Sauf que le Gouvernement semble s’orienter vers la désinstitutionalisation prônée par l’Organisation des Nations-Unies en promouvant l’habitat inclusif ou partagé. « Je n’ai pas une grande confiance dans les gouvernants actuels, et particulièrement envers Sophie Cluzel. Je ne sais pas ce qu’elle entend par habitat partagé. Il est question de mettre en commun des aides humaines, regrouper des personnes handicapées dans un même lieu avec des aides partagées, en quoi ça se différencie d’un établissement spécialisé ? Ce n’est pas ce que revendique le mouvement pour la vie autonome, il demande l’assistance personnelle, des auxiliaires de vie qui répondent réellement aux besoins des personnes, qui aient des centres d’intérêts communs parce qu’ils accompagnent dans les loisirs, la vie quotidienne, en privilégiant le lien, et pas faire partie d’une équipe qui s’occupe à tour de rôle de 15 à 20 personnes handicapées. » Si Charlotte Puiseux apprécie la création depuis janvier dernier d’une aide forfaire de Prestation de Compensation du Handicap pour les parents handicapés élevant un enfant de moins de 7 ans, elle demeure insatisfaite : « Il y a eu une petite brèche avec la création de cette aide à la parentalité.
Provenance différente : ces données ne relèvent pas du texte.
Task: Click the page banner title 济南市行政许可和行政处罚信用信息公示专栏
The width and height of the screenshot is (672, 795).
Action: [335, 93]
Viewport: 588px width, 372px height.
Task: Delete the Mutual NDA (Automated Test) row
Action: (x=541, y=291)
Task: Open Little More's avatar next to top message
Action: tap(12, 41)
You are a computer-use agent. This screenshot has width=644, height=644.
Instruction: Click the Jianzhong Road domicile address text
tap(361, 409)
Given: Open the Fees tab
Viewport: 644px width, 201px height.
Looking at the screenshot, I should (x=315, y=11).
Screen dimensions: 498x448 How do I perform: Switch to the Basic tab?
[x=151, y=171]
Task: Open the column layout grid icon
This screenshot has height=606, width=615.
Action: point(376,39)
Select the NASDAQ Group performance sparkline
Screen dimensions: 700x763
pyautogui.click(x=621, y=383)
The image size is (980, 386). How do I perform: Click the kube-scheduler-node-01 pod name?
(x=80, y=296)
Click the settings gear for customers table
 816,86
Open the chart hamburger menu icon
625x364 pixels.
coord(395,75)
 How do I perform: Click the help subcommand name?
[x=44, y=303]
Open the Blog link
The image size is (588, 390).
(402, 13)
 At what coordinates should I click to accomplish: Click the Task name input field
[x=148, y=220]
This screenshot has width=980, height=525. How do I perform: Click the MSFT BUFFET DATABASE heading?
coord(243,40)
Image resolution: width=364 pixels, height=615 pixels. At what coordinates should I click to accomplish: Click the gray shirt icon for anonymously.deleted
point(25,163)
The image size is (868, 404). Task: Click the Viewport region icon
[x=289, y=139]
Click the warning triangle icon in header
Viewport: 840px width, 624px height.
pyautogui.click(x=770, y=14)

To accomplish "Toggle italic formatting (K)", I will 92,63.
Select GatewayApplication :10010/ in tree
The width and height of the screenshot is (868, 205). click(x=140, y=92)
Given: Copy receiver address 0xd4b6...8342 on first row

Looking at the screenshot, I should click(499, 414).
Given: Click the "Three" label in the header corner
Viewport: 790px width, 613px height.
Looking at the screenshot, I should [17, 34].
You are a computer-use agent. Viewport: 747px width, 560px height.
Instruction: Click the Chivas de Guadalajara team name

Ça marque une reconnaissance, même si elle n’est pas encore à la hauteur des besoins de certains parents. Il y a encore des combats à mener sur ce sujet. La PCH reste une question essentielle, elle est encore incomplète. Elle ne prend pas en compte le ménage, l’entretien du logement du bénéficiaire handicapé. » Elle pense également aux personnes handicapées psychiques qui sont actuellement écartées de la Prestation de Compensation du Handicap, alors qu’elles ont besoin d’aides humaines pour les stimuler et aider au quotidien. Des combats « pour », et pas seulement « contre »…

Laurent Lejard, février 2021.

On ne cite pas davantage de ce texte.